Sunday, October 6, 2019

Belarus Remains ‘at Greatest Risk’ of Russian Annexation, Illarionov Says


Paul Goble

            Staunton, October 5 – Belarus remains “at greatest risk” of Russian annexation because it lacks a defense capability and the West is uncertain as to what if anything it will do should Vladimir Putin move to absorb it, according to Russian commentator Andrey Illarionov who earlier served as a Putin advisor.

            He tells Die Welt’s Christooph B.Schiltz that NATO and the EU seek to “restore the international order in the form in which it existed before Russian aggression in Georgia in 2008 and in Ukraine in  2014,” but they haven’t achieved that goal and remain in a reactive mode (welt.de/politik/ausland/article201356694/Andrej-Illarionow-Putin-viel-smarter-als-Obama-und-Trump-zusammen.html translated into Russian at inopressa.ru/article/04Oct2019/welt/illarionov.html).

            “It is necessary to do still more,” Illarionov says.
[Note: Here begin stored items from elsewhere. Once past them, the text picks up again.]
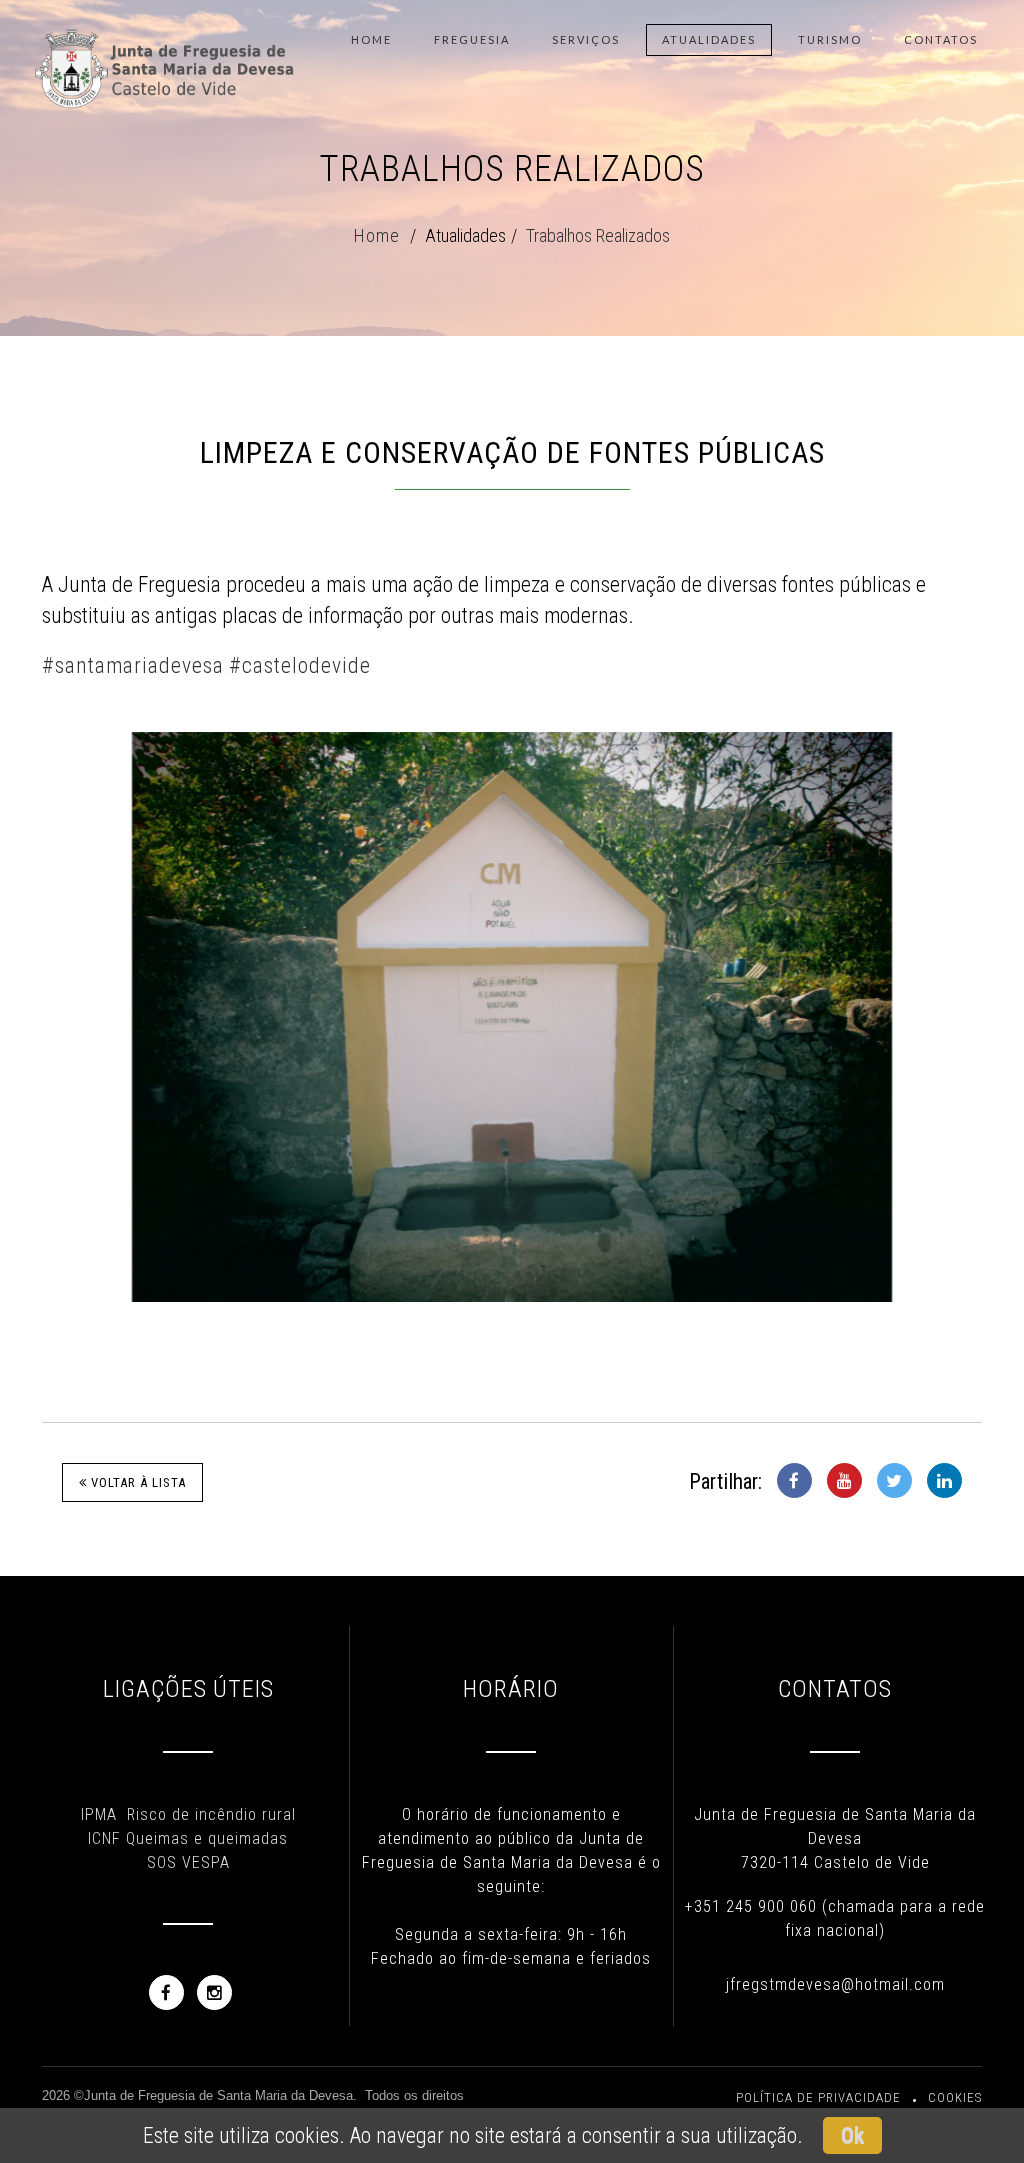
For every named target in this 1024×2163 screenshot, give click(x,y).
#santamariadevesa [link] (133, 665)
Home (371, 39)
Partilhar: (725, 1481)
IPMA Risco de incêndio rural (188, 1814)
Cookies (955, 2097)
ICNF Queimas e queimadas (188, 1838)
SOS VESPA (188, 1862)
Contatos (941, 39)
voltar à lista (136, 1482)
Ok (852, 2135)
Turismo (830, 39)
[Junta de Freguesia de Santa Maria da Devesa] (166, 40)
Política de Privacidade (818, 2097)
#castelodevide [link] (300, 665)
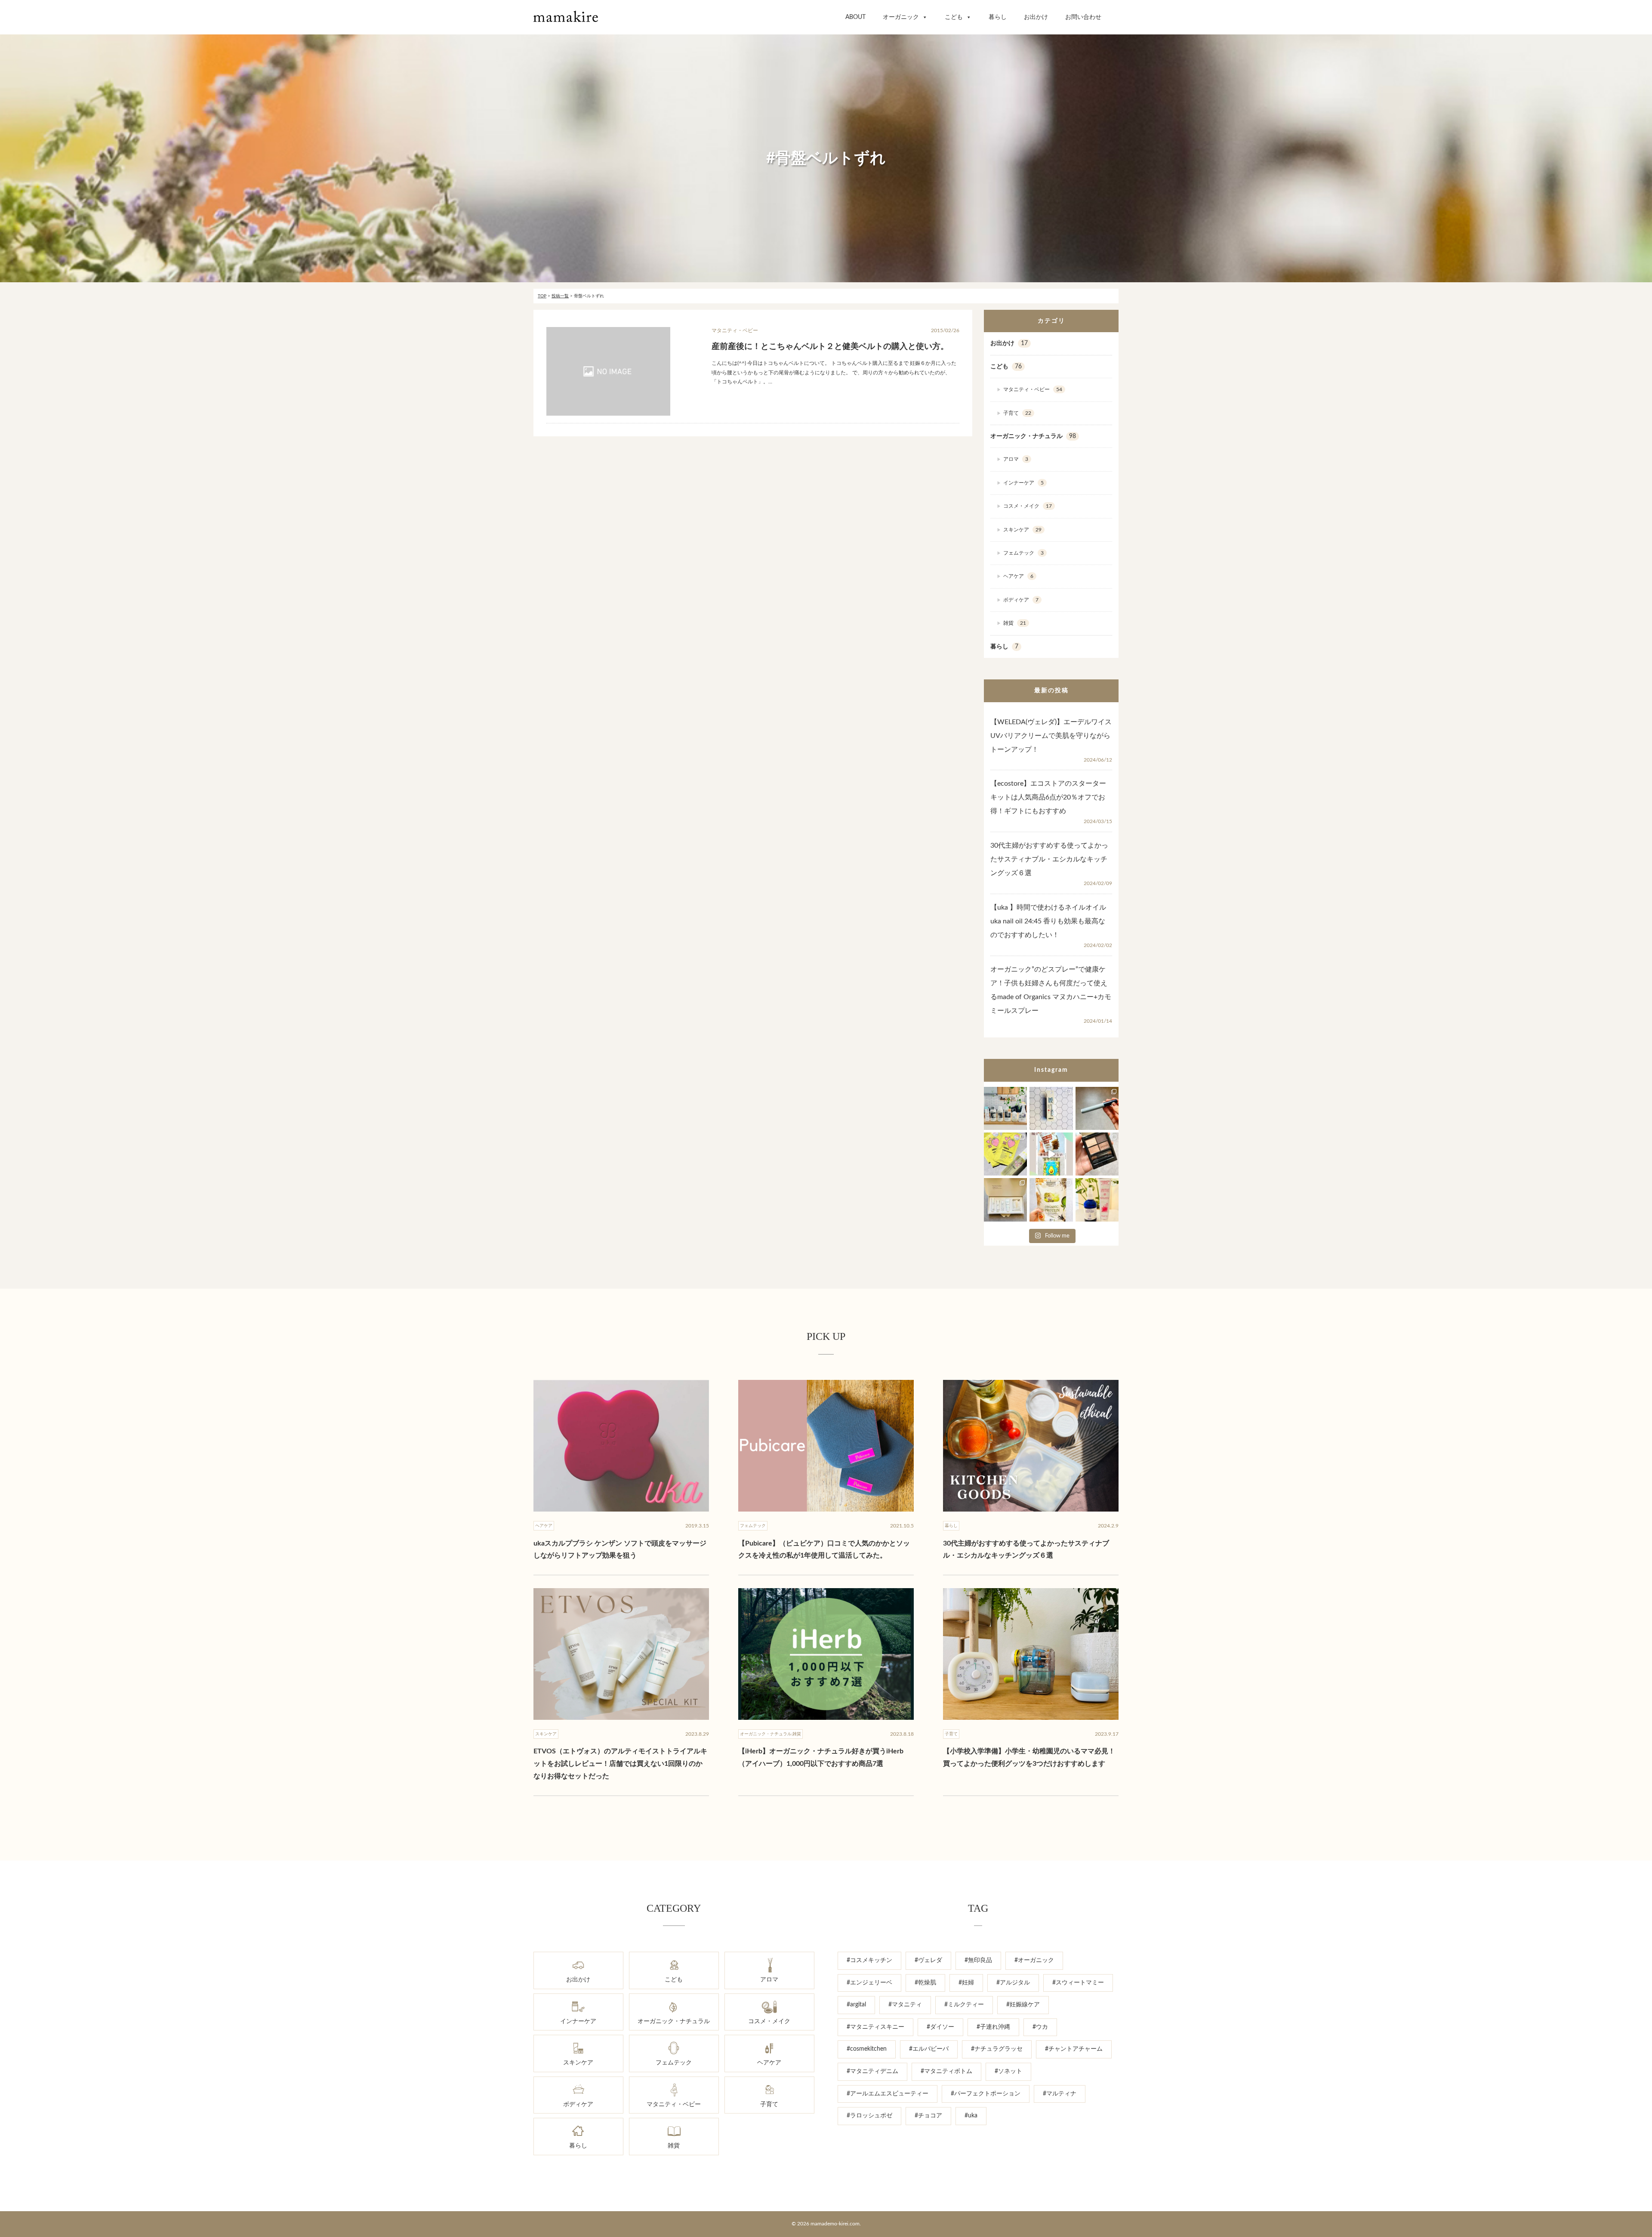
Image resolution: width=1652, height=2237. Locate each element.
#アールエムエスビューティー (887, 2094)
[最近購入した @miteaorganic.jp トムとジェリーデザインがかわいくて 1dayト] (1005, 1154)
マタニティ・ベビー (1032, 389)
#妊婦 (966, 1983)
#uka (971, 2116)
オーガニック (901, 17)
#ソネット (1008, 2071)
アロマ (1015, 459)
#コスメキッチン (869, 1960)
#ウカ (1040, 2027)
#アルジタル (1013, 1983)
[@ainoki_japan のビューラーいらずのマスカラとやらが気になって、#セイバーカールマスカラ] (1097, 1108)
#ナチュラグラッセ (997, 2049)
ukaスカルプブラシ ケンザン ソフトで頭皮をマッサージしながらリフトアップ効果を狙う (619, 1549)
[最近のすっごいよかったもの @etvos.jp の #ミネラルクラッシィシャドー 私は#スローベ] (1097, 1154)
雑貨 (1014, 623)
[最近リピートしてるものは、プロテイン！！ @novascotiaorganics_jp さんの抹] (1051, 1199)
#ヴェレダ (928, 1960)
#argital (856, 2005)
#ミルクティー (964, 2005)
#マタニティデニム (872, 2071)
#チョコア (928, 2116)
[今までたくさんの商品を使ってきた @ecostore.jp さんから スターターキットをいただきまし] (1005, 1108)
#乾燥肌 (925, 1983)
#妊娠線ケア (1023, 2005)
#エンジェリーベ (869, 1983)
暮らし (998, 17)
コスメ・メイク (1027, 506)
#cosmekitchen (867, 2049)
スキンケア (1022, 529)
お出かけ (1036, 17)
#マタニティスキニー (875, 2027)
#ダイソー (940, 2027)
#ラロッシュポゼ (869, 2116)
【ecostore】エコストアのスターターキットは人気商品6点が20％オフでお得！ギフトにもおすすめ (1048, 797)
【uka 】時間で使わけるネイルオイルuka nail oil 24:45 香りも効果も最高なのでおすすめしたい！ (1048, 921)
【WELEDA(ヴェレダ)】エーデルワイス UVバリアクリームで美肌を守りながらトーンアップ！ (1051, 736)
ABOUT (855, 17)
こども (954, 17)
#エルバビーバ (929, 2049)
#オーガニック (1034, 1960)
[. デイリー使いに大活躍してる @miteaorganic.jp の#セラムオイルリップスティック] (1051, 1108)
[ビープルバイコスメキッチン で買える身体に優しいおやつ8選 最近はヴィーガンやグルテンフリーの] (1051, 1154)
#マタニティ (905, 2005)
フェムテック (1023, 552)
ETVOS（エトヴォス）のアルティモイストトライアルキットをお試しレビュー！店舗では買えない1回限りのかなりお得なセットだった (620, 1764)
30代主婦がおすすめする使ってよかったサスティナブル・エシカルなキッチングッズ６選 (1049, 859)
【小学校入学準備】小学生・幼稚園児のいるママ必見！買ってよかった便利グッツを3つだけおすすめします (1029, 1757)
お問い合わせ (1083, 17)
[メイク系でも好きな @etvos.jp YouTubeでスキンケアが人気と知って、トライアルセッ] (1005, 1199)
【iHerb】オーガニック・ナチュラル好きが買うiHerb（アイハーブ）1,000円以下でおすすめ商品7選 (820, 1757)
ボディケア (1021, 599)
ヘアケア (1018, 576)
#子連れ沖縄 (993, 2027)
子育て (1017, 413)
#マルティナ (1059, 2094)
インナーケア (1023, 482)
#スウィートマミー (1078, 1983)
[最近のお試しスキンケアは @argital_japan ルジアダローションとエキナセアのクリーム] (1097, 1199)
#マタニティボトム (946, 2071)
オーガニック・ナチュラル (1033, 436)
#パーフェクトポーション (985, 2094)
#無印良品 (978, 1960)
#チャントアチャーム (1074, 2049)
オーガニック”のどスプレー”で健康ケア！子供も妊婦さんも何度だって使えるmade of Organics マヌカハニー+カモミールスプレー (1050, 990)
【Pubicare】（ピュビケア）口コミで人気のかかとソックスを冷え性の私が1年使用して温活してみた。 (824, 1549)
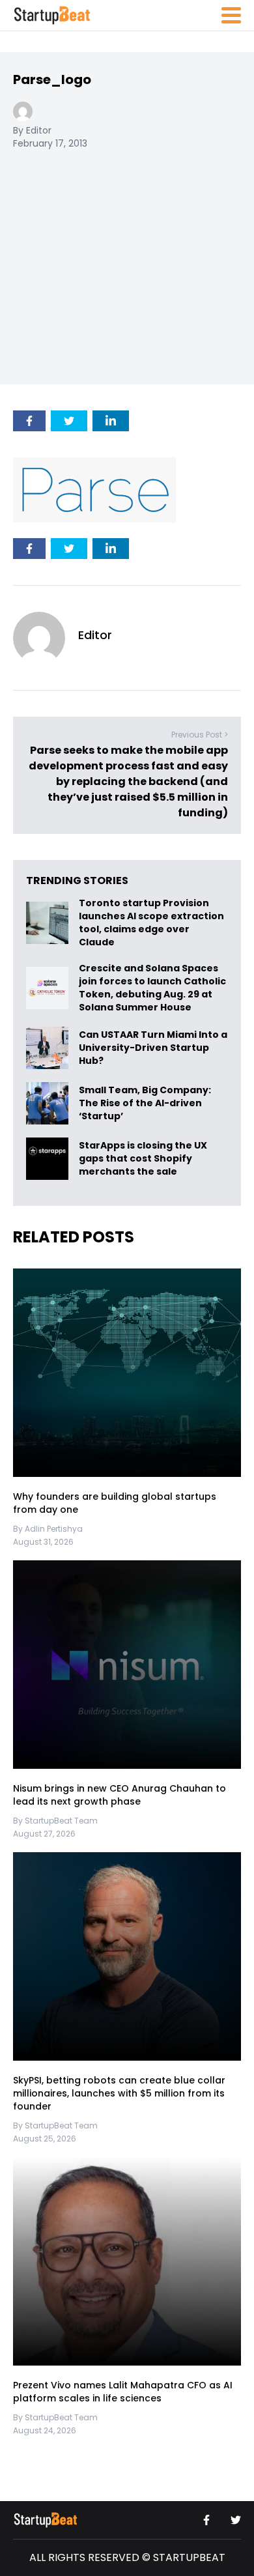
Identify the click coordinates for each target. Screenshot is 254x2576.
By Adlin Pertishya (48, 1528)
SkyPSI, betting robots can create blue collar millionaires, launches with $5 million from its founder (119, 2093)
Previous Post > (199, 734)
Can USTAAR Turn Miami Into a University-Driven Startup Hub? (153, 1048)
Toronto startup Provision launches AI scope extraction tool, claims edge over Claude (151, 922)
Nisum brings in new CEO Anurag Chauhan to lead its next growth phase (119, 1795)
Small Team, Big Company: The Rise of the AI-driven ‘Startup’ (145, 1103)
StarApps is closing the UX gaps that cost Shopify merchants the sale (143, 1158)
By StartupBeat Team (55, 1820)
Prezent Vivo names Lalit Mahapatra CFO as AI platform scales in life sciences (123, 2392)
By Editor (32, 130)
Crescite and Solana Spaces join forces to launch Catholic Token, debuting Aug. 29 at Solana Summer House (152, 988)
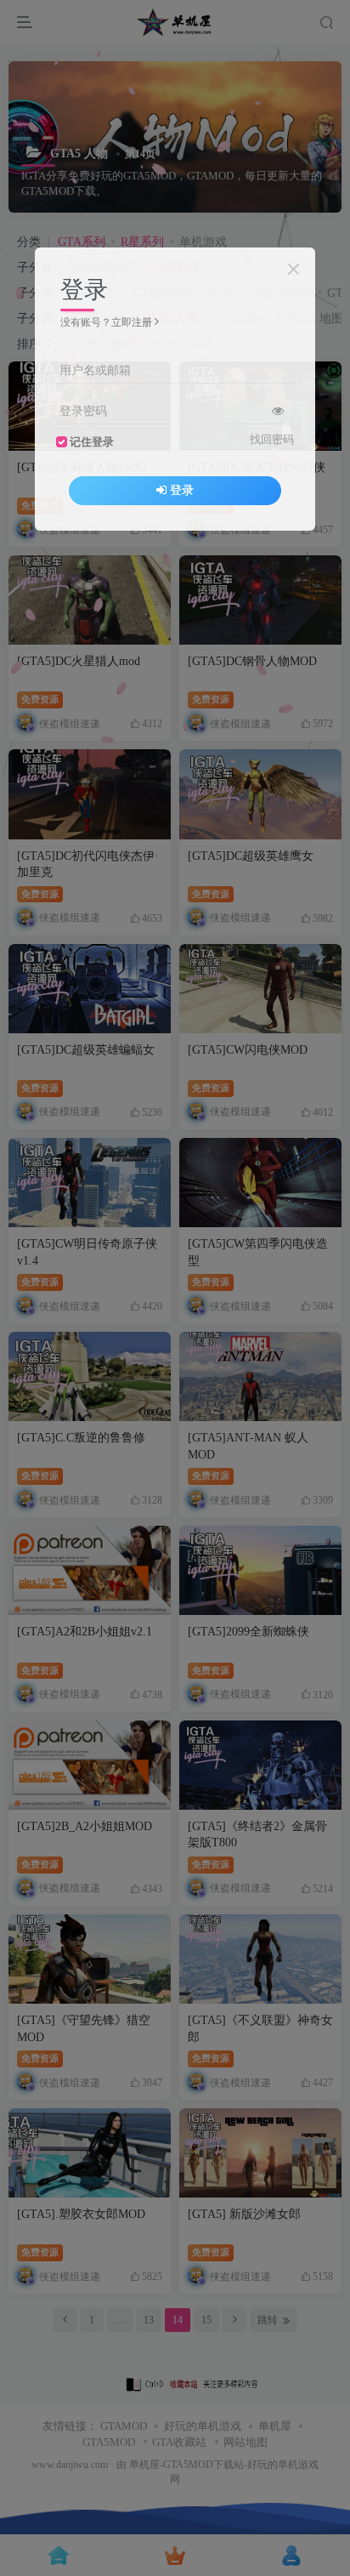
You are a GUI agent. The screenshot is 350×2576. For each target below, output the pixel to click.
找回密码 (272, 440)
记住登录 (92, 442)
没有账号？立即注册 (106, 322)
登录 (182, 490)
Nowhere is that more the case than with regard to Belarus, the country in Europe “under the greatest threat from Moscow.” It isn’t a member of NATO or another military alliance and it lacks its own effective defense. Moreover, the question arises as to what NATO would do or whether it would do anything if Belarus were subject to attack and annexation.”

            Moscow could likely achieve its goal by decapitating the regime in Minsk. “Lukashenka could go into the woods for mushrooms and not return. In the past we have seen that Moscow has many opportunities to eliminate people. And if in Belarus, the chief disappeared, there would then not be anyone else who could give orders.” The system would be open for destruction and occupation.

            Lukashenko has dominated the scene for 25 years, he doesn’t have a successor, and “there is no effective civil society, effective parties or effective parliament. Ninety percent of the population speaks Russian, the majority of the population are Orthodox Christians, and the reputation of Russia is on the whole positive.”

            “Therefore,” Illarionov says, “Putin could deal with the situation there without difficulty … In Ukraine at the start of military operations, an oligarch formed his own battalions in order to resist the Russian aggressor. This was a sign of an existing civic culture. In Belarus, nothing similar exists.

            Elsewhere, he continues, Putin has shown himself capable of outplaying the West. For example, in the Middle East, he “has shown that he is much more clever and tougher than former US President Obama or President Trump or both of them taken together.” The US dominated the region before 2015, but the US withdrawal from Syria, “everyone suddenly understood … the Russians are coming.”

            That represents “a major political victory for Putin,” Illarionov says.